● **Page**
************

Even in today’s music business, the album is crucial to an artist’s career. Without an album you can’t get gigs, and every musician wants to gig. When I met Guitar Gabriel, Captain Luke, Willa Mae Buckner, and the community of blues musicians in Winston Salem, NC back in 1991, I was trying to figure out how to get these great artists–total outsiders to the mainstream music business–into the record industry.

Tim recording John Lee Zeigler, 1994

As I got to know artists like James “Guitar Slim” Stephens, JW Warren, John Lee Zeigler, and Etta Baker, they explained to me that releasing records on small labels was often a dead end. The records were released, but no one ever sent them a single copy for themselves or their family. Often, they’d hear their own record for the first time when a visitor would come by with a copy and play it for them. If there was any advance involved, it was a small one.
I understood this system. These records were produced by enthusiasts or academics who did their best to get the music they loved out into the world, and eventually music lovers around the world would find and fall in love with these recordings. The artists did get new attention, and all in all it was a positive contribution, but I saw a need for better communication between all the parties. I believed I could find a way to take the music further, and get more for the artists.
I set my sights high from the beginning, and worked tirelessly to get them signed to major labels. I had my first success on that front when I began working with N2K records, and later Cello Recordings. But this was during the heyday of the music business, and the relationships were cut short by the collapse of the overall music industry in the late 90s.

************

● **Data excerpts**
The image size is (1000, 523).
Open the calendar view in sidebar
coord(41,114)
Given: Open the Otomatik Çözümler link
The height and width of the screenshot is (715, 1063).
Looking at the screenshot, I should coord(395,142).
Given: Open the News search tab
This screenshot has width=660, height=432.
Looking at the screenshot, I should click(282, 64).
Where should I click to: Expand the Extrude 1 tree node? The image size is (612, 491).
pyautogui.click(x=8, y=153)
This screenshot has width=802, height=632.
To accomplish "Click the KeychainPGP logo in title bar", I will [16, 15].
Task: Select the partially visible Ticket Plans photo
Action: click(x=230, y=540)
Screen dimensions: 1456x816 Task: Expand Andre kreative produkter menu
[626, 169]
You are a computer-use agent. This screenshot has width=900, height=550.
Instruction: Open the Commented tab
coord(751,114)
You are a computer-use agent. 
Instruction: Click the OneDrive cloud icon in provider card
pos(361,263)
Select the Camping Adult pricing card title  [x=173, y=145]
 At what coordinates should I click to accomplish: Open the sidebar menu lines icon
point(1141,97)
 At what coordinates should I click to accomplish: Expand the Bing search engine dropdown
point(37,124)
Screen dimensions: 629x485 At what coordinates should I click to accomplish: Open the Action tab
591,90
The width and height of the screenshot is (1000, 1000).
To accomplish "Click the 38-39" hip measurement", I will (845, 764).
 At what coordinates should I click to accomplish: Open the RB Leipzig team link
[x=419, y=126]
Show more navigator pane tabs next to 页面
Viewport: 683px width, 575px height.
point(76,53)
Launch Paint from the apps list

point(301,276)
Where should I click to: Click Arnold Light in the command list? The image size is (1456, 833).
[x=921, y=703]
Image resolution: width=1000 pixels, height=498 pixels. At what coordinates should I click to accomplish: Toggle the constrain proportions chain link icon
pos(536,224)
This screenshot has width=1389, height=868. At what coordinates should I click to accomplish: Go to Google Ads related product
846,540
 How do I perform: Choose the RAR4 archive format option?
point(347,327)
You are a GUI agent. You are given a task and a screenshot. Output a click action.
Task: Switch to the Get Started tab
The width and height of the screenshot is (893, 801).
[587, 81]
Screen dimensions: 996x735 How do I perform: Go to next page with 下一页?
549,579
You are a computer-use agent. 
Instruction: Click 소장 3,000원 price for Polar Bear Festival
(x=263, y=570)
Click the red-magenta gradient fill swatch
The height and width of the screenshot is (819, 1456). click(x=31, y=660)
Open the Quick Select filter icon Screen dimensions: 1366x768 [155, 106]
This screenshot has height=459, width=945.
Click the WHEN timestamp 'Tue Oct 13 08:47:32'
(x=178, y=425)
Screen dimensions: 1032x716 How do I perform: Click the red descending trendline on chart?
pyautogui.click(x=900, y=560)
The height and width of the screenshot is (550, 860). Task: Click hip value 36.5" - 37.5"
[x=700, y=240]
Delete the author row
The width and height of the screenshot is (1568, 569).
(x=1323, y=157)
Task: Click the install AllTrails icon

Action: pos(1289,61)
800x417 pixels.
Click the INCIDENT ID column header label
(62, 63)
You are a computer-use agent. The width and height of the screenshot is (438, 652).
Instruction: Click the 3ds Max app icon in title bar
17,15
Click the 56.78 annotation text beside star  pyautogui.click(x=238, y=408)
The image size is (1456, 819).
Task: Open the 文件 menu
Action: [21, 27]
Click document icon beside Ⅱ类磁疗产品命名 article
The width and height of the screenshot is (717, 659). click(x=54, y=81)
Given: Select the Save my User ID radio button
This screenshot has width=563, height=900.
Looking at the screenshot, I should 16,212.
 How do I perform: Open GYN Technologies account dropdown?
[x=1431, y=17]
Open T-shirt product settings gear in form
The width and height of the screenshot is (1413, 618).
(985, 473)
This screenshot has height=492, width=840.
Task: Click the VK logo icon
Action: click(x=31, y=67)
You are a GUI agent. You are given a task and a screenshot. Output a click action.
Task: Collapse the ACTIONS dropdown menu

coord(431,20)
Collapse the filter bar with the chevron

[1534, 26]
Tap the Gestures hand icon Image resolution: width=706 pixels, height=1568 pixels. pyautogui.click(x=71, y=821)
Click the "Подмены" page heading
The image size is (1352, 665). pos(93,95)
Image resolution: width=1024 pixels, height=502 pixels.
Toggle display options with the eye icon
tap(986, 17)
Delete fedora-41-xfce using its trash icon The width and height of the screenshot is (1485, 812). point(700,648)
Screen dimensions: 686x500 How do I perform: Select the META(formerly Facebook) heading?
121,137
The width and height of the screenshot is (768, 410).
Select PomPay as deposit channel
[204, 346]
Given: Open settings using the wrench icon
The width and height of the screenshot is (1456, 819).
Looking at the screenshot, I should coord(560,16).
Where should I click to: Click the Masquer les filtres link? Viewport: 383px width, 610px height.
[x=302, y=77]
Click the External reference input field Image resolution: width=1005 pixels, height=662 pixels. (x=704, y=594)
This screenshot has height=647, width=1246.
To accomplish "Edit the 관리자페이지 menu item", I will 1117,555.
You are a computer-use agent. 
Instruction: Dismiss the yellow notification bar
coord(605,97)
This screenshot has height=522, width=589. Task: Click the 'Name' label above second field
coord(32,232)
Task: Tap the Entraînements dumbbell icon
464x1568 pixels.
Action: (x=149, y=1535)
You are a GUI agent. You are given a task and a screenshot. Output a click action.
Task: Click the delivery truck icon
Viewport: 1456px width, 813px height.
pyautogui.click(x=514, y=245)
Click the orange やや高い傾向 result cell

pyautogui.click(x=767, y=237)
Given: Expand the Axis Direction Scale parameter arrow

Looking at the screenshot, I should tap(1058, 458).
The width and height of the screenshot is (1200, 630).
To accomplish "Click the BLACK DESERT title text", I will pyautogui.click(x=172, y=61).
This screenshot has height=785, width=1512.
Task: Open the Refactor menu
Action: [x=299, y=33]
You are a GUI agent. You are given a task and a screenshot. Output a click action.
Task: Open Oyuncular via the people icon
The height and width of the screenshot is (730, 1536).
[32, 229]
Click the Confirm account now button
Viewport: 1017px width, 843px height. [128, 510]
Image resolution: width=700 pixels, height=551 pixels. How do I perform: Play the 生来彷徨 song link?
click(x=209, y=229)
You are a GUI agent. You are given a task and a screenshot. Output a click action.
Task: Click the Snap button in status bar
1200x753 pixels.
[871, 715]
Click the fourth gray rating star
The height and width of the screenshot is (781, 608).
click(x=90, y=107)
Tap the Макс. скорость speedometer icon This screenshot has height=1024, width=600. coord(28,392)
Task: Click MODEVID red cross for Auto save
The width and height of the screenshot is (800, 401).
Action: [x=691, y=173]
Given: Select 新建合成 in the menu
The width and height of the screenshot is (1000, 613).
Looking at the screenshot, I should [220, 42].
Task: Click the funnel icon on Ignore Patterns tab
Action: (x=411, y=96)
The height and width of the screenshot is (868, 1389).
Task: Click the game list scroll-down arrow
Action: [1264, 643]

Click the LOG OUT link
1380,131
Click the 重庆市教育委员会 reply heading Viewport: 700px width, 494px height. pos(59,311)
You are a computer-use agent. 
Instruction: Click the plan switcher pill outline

************

● **Objective 1**
Rewrite the paragraph of the blues musicians' account that begins "As I got to know artists like" as a short bulleted list, keeping its main facts.
● **Objective 2**
Carry on the account of the Winston Salem blues musicians and the record industry, starting after its final sentence.

● **Response 1**
- Artists including James "Guitar Slim" Stephens, JW Warren, John Lee Zeigler, and Etta Baker explained that releasing records on small labels was often a dead end.
- After their records were released, no one ever sent them a copy for themselves or their families.
- They often heard their own record for the first time when a visitor brought a copy and played it for them.
- If there was any advance, it was a small one.

● **Response 2**
But looking back in history, it became clear that blues musicians were never well supported by the record industry, even when it was healthy. Even iconic blues musicians at the top of their profession, like Lead Belly, Professor Longhair, Robert Johnson, Mississippi John Hurt, Woody Guthrie, Lightnin’ Hopkins, and Son House, never sold many records. They barely made livings touring. Yet these are the nationally celebrated musical icons who shaped and defined American popular culture. If even they couldn’t get a fair shake, something was wrong.
It was apparent to me that trust must be built in order to support and sustain the musicians who carry the torch of our deepest and most fruitful cultural expressions. We had to create a new model to engage with artists working and living outside of the mainstream–one that would be sustainable despite trends in the recording industry. This model would become the Music Maker Relief Foundation. This model is built on giving artists the critical support needed to meet their basic needs and strengthen the foundations of their everyday life, so that they can record albums and eventually tour, if they so wish. Music Maker also acts as a network, connecting musicians to a supportive community of other artists and music professionals. This community promotes and inspires the music, advocates for fair pay, and strives to turn a historically bitter and extractive relationship into an additive one, filling the soul and respecting the work.